Combine that with the skeleton of a defensive corps that drops off a cliff after Mark Giordano on the depth chart and you’ve got yourself another ad campaign explaining to the Calgary fan base why it’s important to draft well and develop the youth.

(Note: I personally believe Calgary has too many offensive defensemen – case in point being that they consider Ladislav Smid to be their shutdown D-man. Yikes.)

A closer look, however, brings some optimism to the table for Gaudreau and the Flames.

The knock against Calgary is that they’re young, but that very same “flaw” may prove to be their strength in two to three years. Allowing the offensive core of Jiri Hudler, Sean Monahan, Sven Baertschi, Matt Stajan, Markus Granlund, Mikael Backlund, Corban Knight, and now Johnny Gaudreau and Bill Arnold to grown and learn together could provide the type of future chemistry being seen out west by the likes of Los Angeles, Colorado, and St. Louis. All three look to be perennial playoff locks, and all three have strong cores that have grown up together.

Sure, there are no clear stars among the bunch. Monahan is probably the closest thing, having scored 22 goals at the ripe age of 19. But building a strong core is more important right now, as Calgary searches to find its niche in the post-Jarome Iginla era.

This is where Gaudreau comes in.

While Calgary has plenty of 6-footers that can crash the net and grind out shifts in the corner, they are short on shifty, puck-hunting forwards like Gaudreau. With unrestricted free agent Mike Cammelleri’s days likely numbered, that need has become even more glaring.

Coming off a Hobey Baker Award-winning season in which he tied Paul Kariya’s NCAA record for consecutive games with a point (31), Gaudreau is bringing an even more impressive stat sheet to Calgary than Kreider brought to New York.

Gaudreau was second to Kreider in team scoring his freshman year in 2012, notching 44 points. The following year he chipped in 51 points before exploding this past season for 80 points.

While the situation will not be the same for Gaudreau in Calgary as it was for Kreider in New York, the opportunities parallel one another.

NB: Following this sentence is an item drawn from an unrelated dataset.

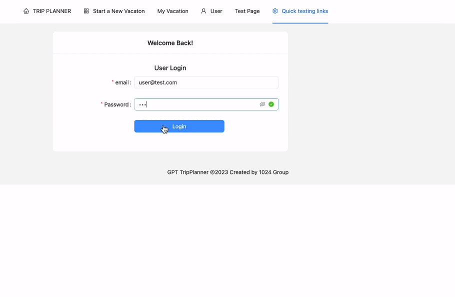The height and width of the screenshot is (297, 455).
Task: Click inside the Password input field
Action: (198, 105)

Kreider ditched the maroon and gold for the red, white and blue. Photo courtesy of flickr / clyde.

Kreider ditched the maroon and gold for the red, white and blue.
Photo courtesy of flickr / clyde.

Kreider has filled a massive niche and stabilized the lines for New York with his steady play and finishing capability. He’s been put on a line with a world class talent in Rick Nash and has been able to work with future first ballot Hall of Famer Martin St. Louis.

Likewise, I see Gaudreau following a similar course with the Flames. He’ll likely lock down the revolving door that was Calgary’s third line last year while also improve their anemic powerplay, which ranked 24th in the league. Gaudreau’s keen sense of timing, active hands, and pure playmaking capability will thrust him into a more prominent role as the season goes along. Unlike Kreider when he first joined New York under Tortorella, Gaudreau's offensive upside will be free to shine with the Flames.

Johnny Gaudreau may not see a deep playoff run of the likes that Chris Kreider is currently fighting in anytime soon, but he did pick an awfully good time to jump ship and join a Calgary Flames organization that needs and will use his skill set immediately.